Por: Juan Carlos Gómez

Los retos de la BBC

La BBC es una institución a la que los británicos y muchos ciudadanos del mundo han venerado a lo largo de su historia.

En la Segunda Guerra Mundial y detrás de la Cortina de Hierro, su servicio de radio fue una luz para millones de personas que vivían en la opresión. Su programación creó el concepto mismo de radio cultural y su televisión de contenido histórico, con series como Yo Claudio, alcanzó niveles insuperables.

En los últimos 20 años esa venerable dama asumió con éxito la tarea de renovarse para enfrentar la competencia de la televisión privada, la televisión por cable y nuevos medios como internet.

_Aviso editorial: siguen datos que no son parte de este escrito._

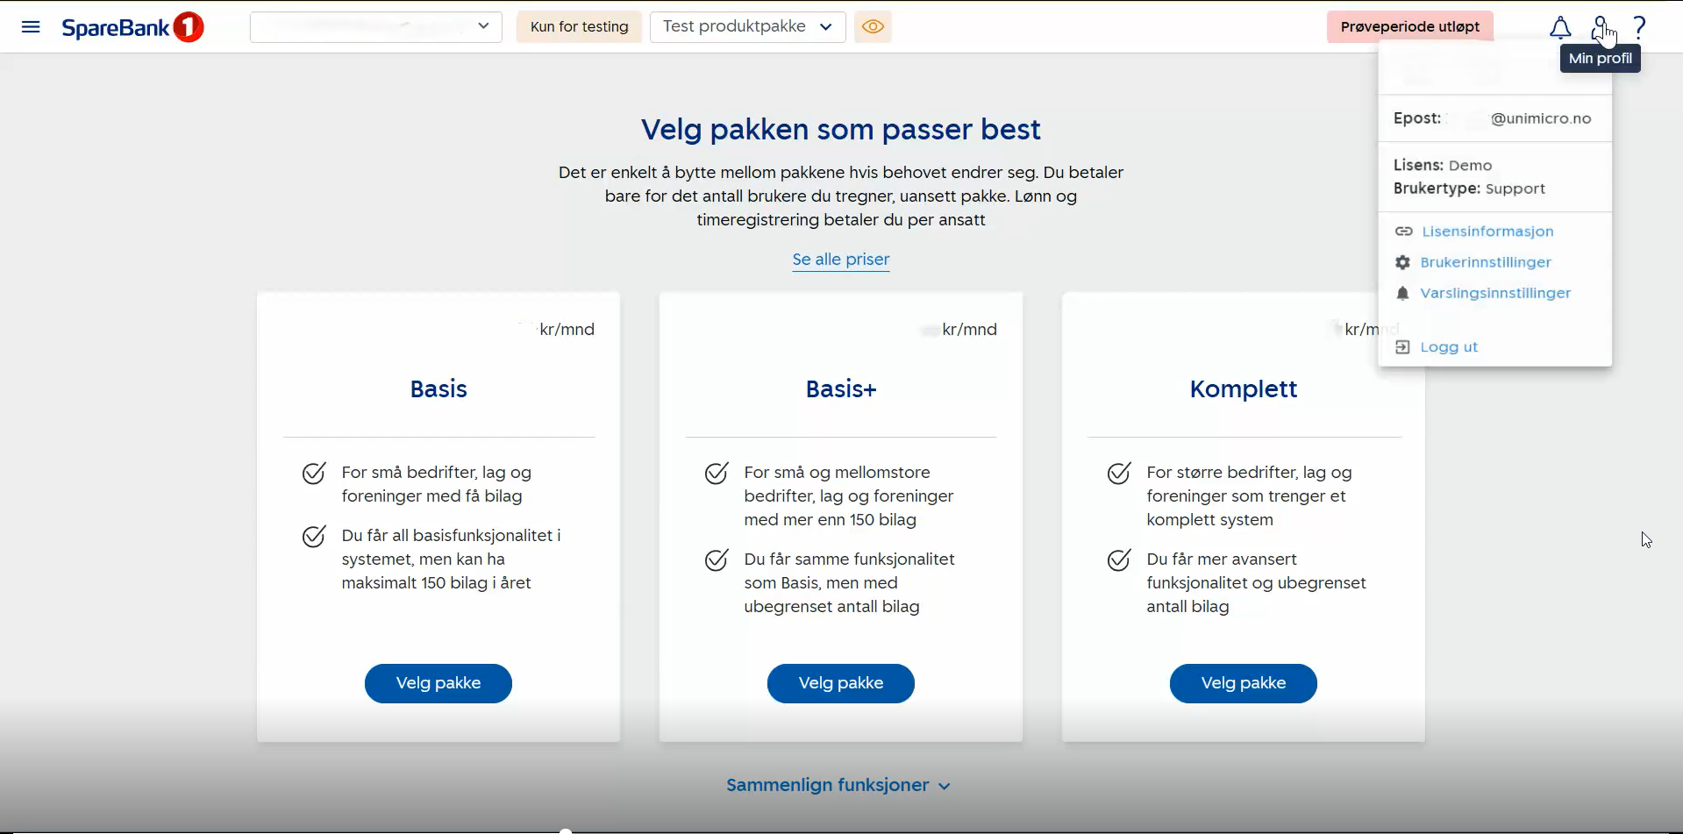1683x834 pixels.
Task: Open the hamburger main menu
Action: pos(31,27)
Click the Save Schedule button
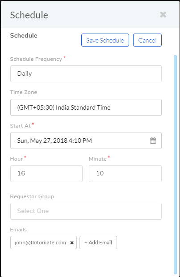 105,40
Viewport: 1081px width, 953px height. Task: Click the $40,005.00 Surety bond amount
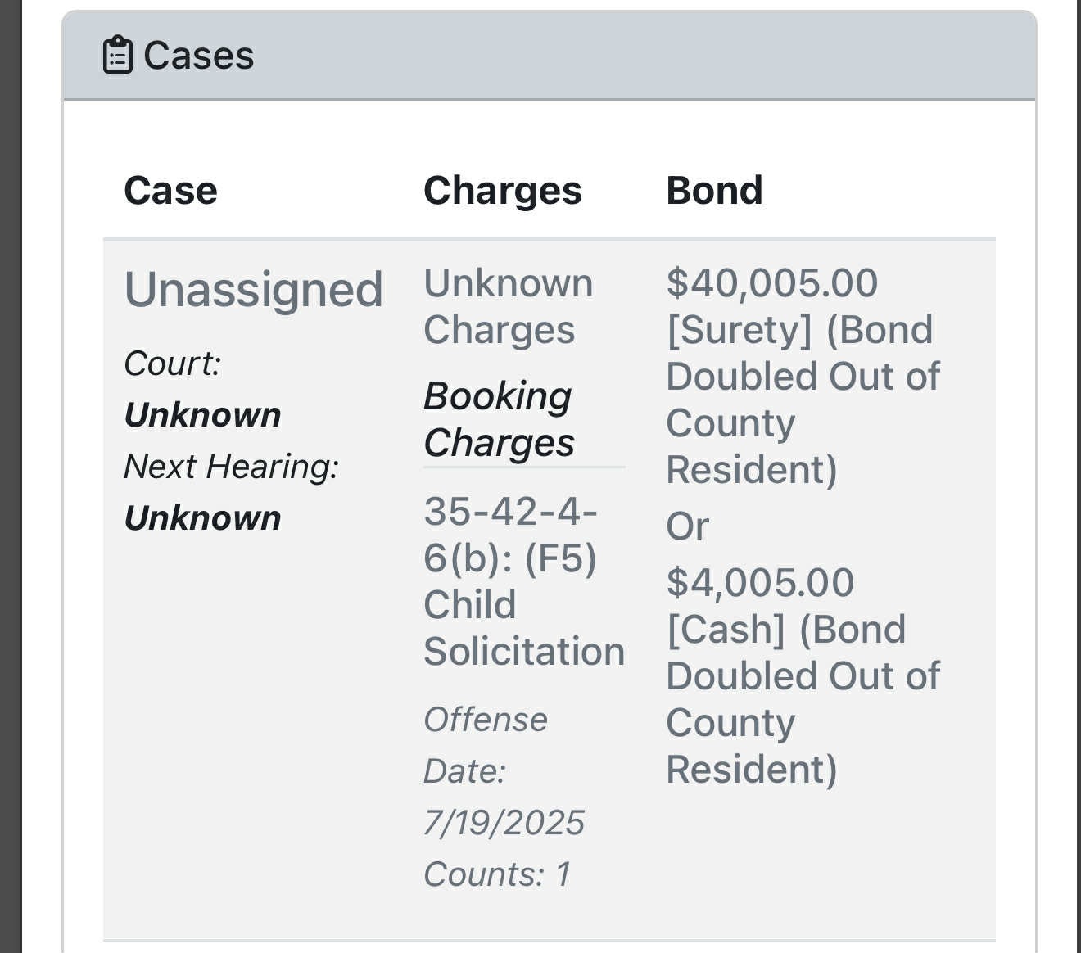pyautogui.click(x=771, y=283)
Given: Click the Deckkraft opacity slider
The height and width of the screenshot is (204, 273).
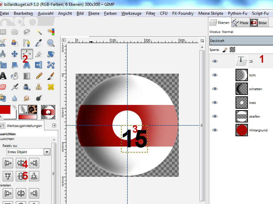Looking at the screenshot, I should pos(241,41).
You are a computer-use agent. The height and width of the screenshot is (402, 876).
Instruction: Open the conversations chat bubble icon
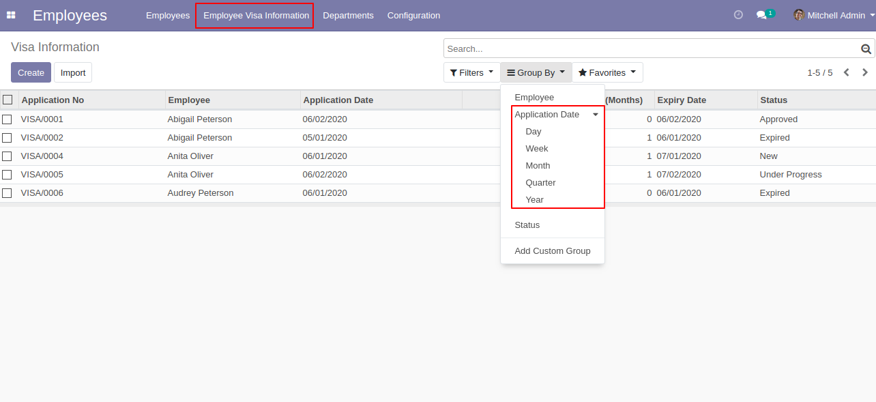[x=762, y=15]
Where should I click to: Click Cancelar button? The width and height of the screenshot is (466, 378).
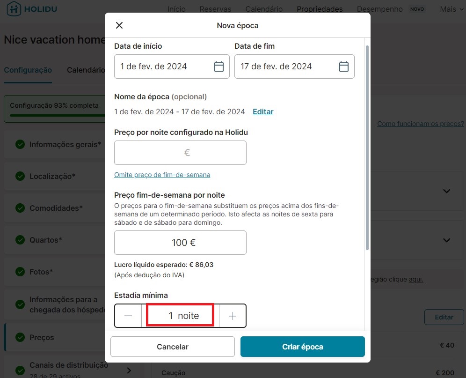173,347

Por lo pronto, la financiación de la BBC está asegurada gracias al pago anual al que están obligados los ciudadanos —equivalente a unos cuatrocientos cincuenta mil pesos anuales—, por la utilización de receptores o aparatos, como computadores o teléfonos móviles, que permitan ver o grabar programación de televisión. Por este concepto la entidad recibirá este año más de US$5 mil millones, lo cual legitima a la opinión pública para vigilar celosamente sus gastos e inversiones. En la página web de la BBC se informa lo que ella está haciendo para ahorrar dinero y para ayudar a la economía nacional, una pregunta que no responderían satisfactoriamente la mayoría de los operadores públicos del mundo, incluidos los de Colombia.

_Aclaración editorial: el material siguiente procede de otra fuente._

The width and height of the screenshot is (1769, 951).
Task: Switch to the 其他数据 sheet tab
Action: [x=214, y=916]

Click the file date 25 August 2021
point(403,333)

El sitió en internet de la BBC es uno de los mejores del mundo y alcanza niveles de visitas comparables a las de Google y Facebook. Sin embargo, su éxito está amenazado por un plan de austeridad que la llevó la semana pasada a reducir su inversión en nuevos medios y por los cuestionamientos hechos por la Comisión Europea a las televisiones públicas debido a la utilización de recursos para competir ventajosamente con terceros. Si bien en el entorno actual de los medios audiovisuales deben desaparecer los operadores públicos que en tantos países se nutren de manera indolente de los recursos del Estado, no es el caso de la BBC, esta debe mantenerse; es un patrimonio cultural de la humanidad y testigo de su historia.